:: TASK PROMPT ::
Pictures aside, reproduce exactly each line from the one holding "How do I perform: Add" through the last line of the material, both ends included.

:: DATA SHOWN ::
§ §

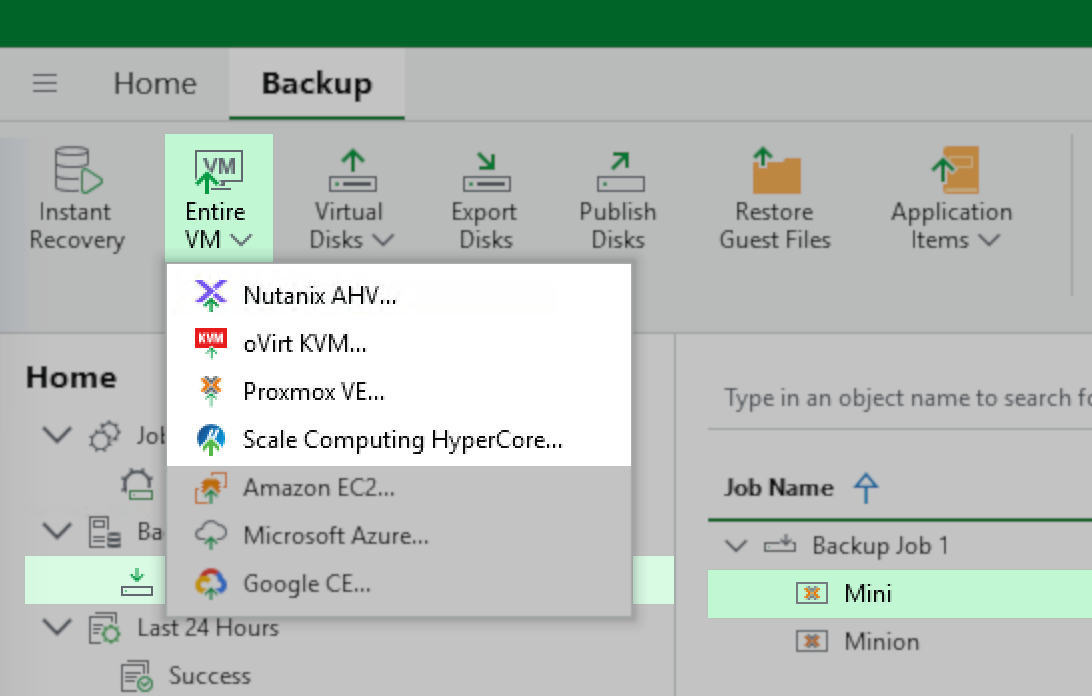Click the Entire VM ribbon icon
The width and height of the screenshot is (1092, 696).
218,168
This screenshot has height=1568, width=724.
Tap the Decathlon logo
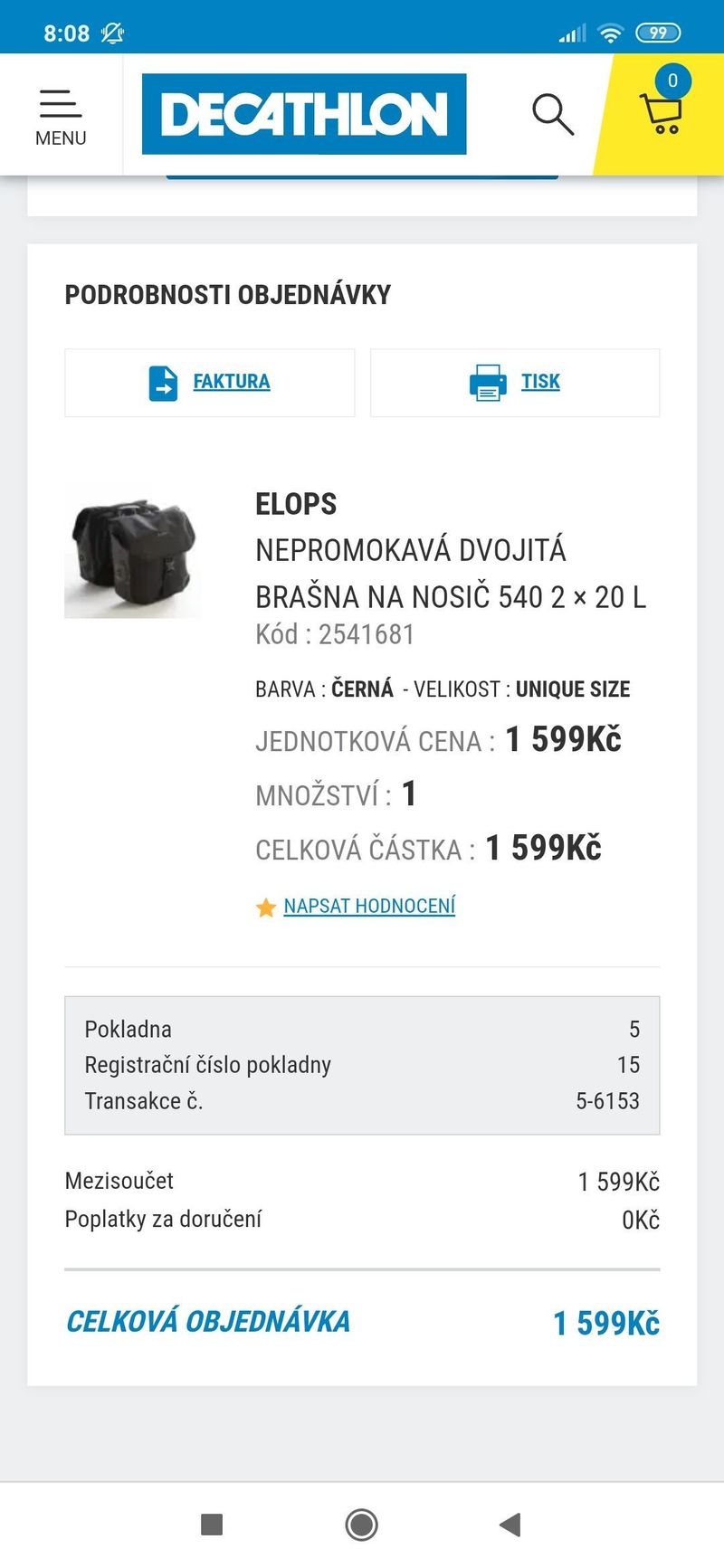point(304,114)
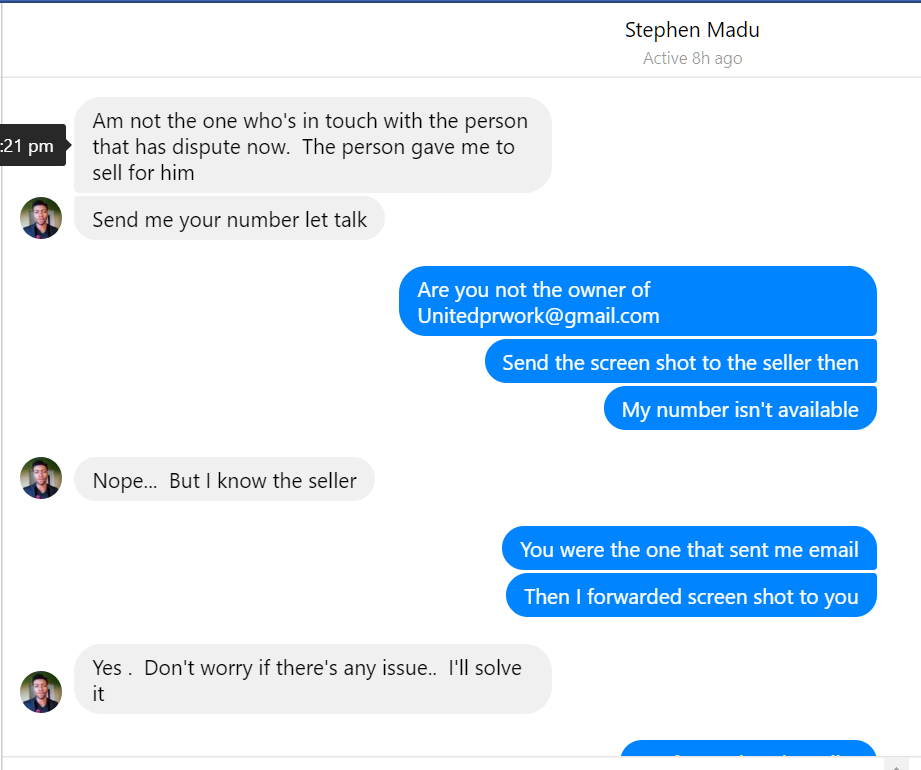Click avatar next to "Nope... But I know the seller"
The height and width of the screenshot is (770, 921).
tap(41, 478)
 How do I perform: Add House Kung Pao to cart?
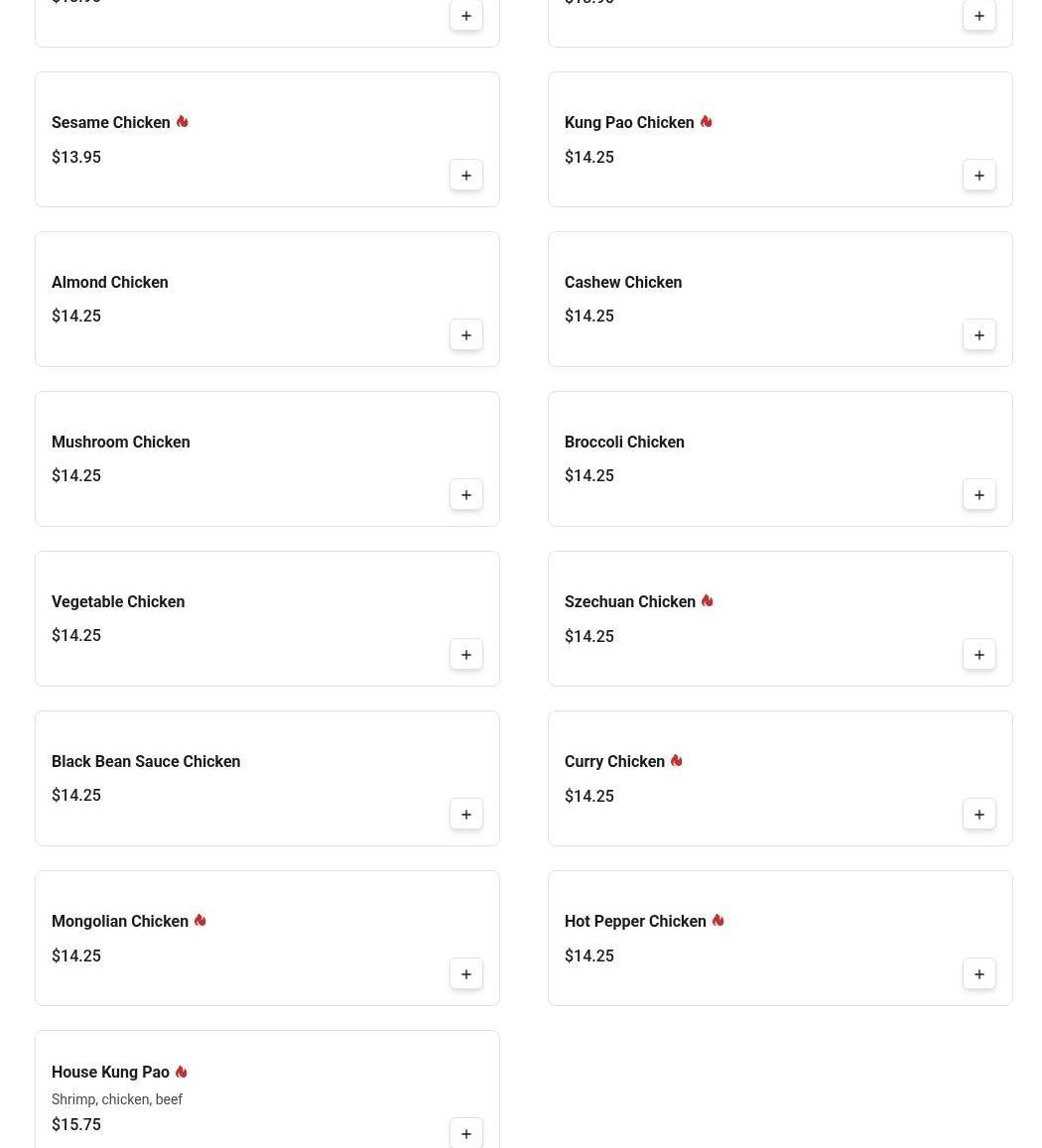point(465,1133)
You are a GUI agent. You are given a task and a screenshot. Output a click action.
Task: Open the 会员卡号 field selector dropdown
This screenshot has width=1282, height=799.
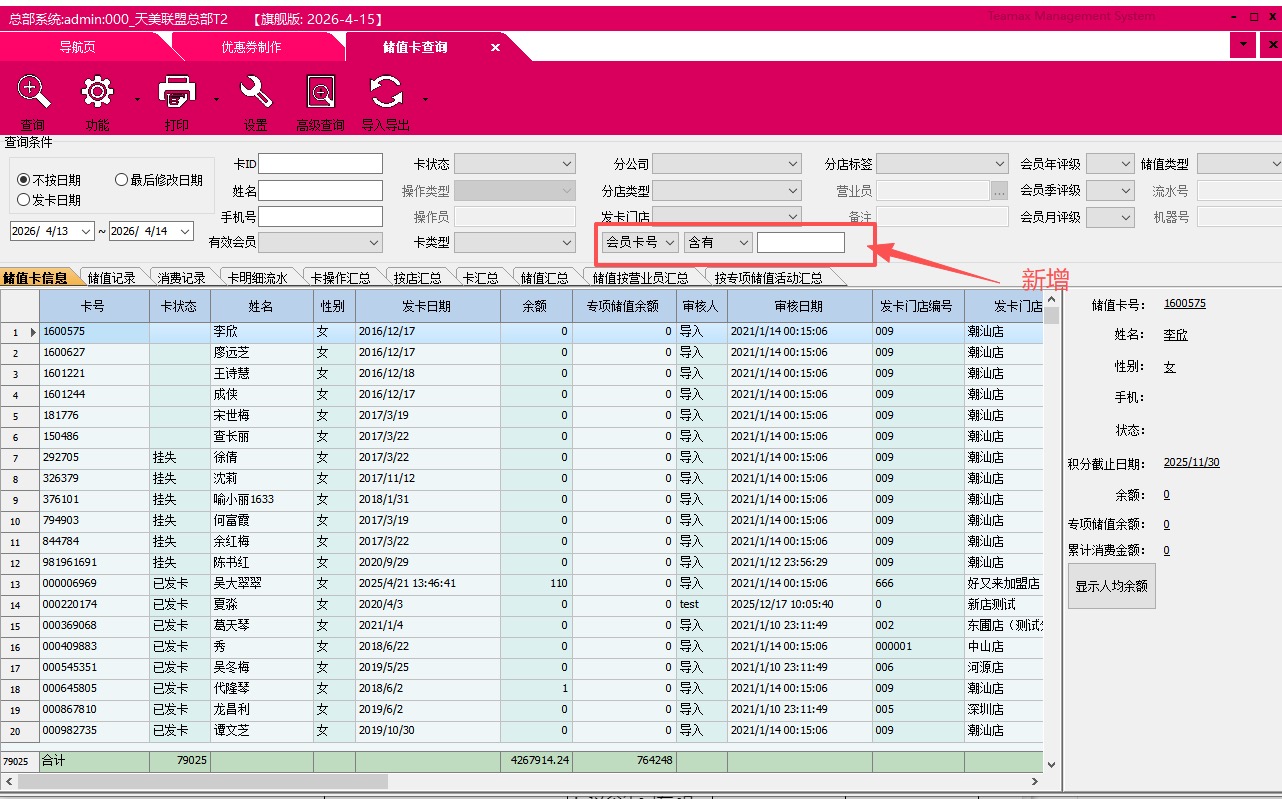click(x=669, y=242)
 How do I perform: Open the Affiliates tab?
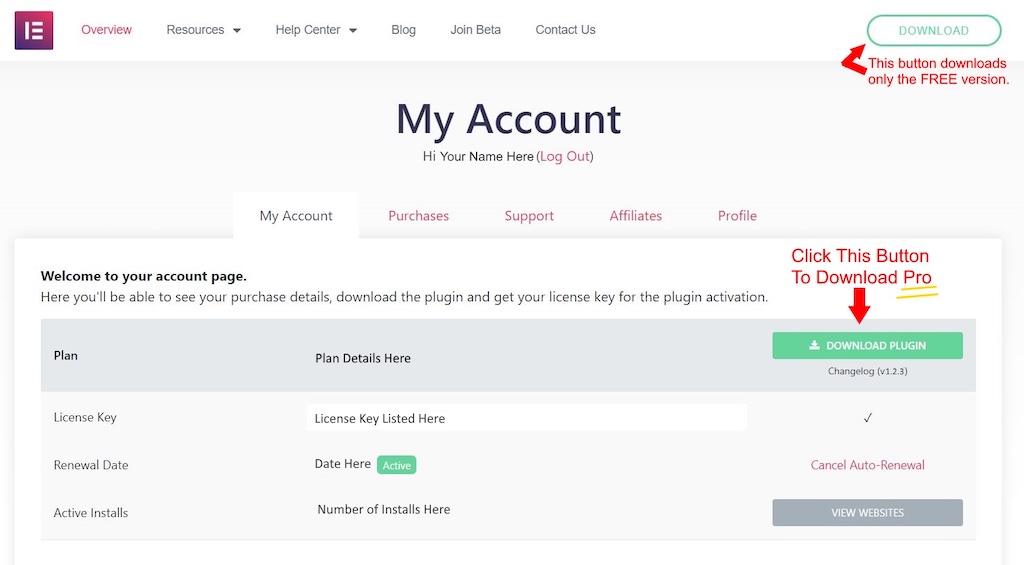click(635, 216)
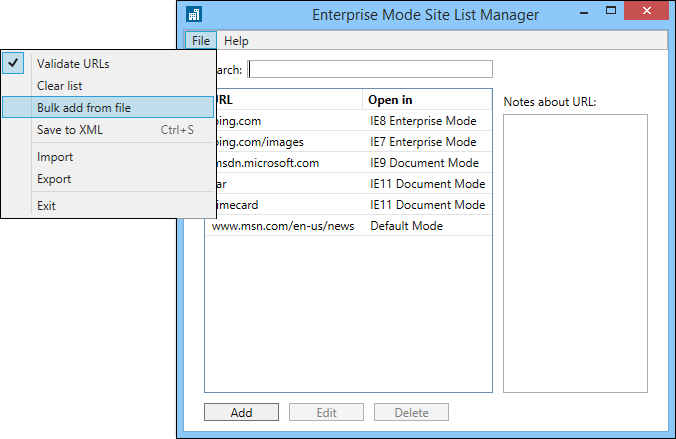Toggle the Validate URLs checkmark option
676x439 pixels.
73,63

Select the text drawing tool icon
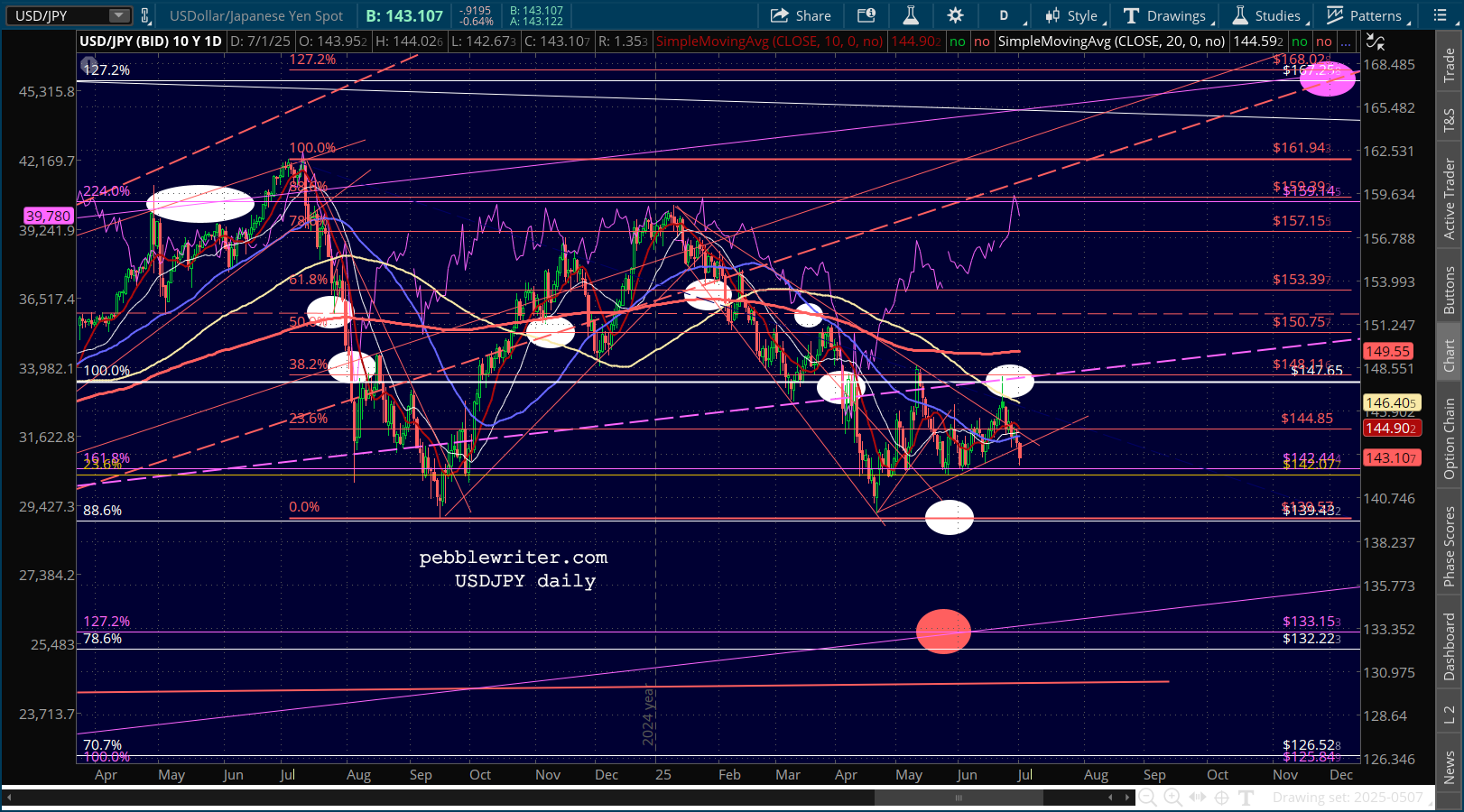tap(1246, 797)
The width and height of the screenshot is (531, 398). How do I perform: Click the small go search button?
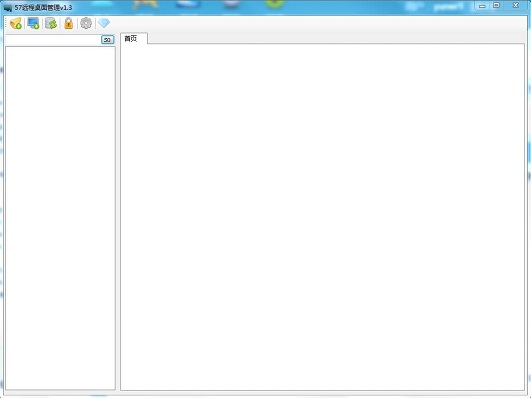point(107,40)
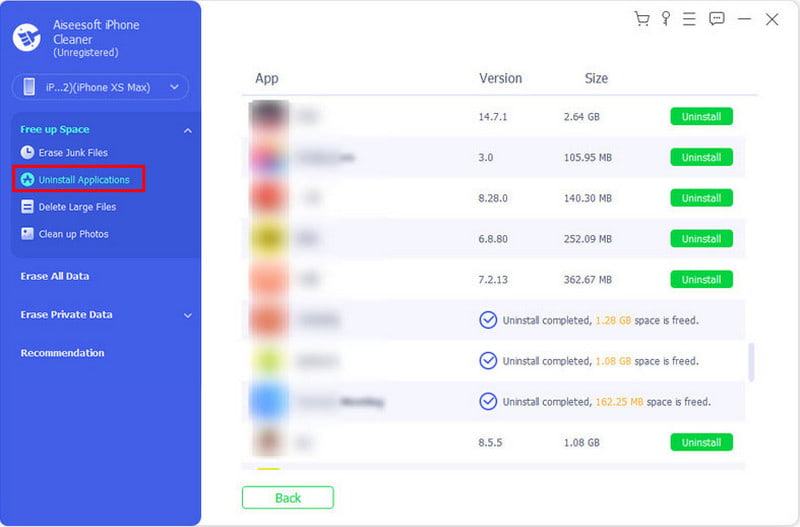
Task: Click the Delete Large Files icon
Action: click(x=28, y=207)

§ §

:: WRITTEN SOLUTION ::
 How do I perform: Add House Kung Pao to cart?
point(465,1133)
You are a GUI agent. You are given a task and a screenshot. Output a click action.
Task: Open the 会员卡号 field selector dropdown
This screenshot has width=1282, height=799.
click(x=669, y=242)
 How do I perform: Open the Affiliates tab?
click(635, 216)
Toggle the Validate URLs checkmark option
676x439 pixels.
73,63

Select the text drawing tool icon
tap(1246, 797)
The width and height of the screenshot is (531, 398). How do I perform: Click the small go search button?
point(107,40)
Task: Click the Delete Large Files icon
Action: click(x=28, y=207)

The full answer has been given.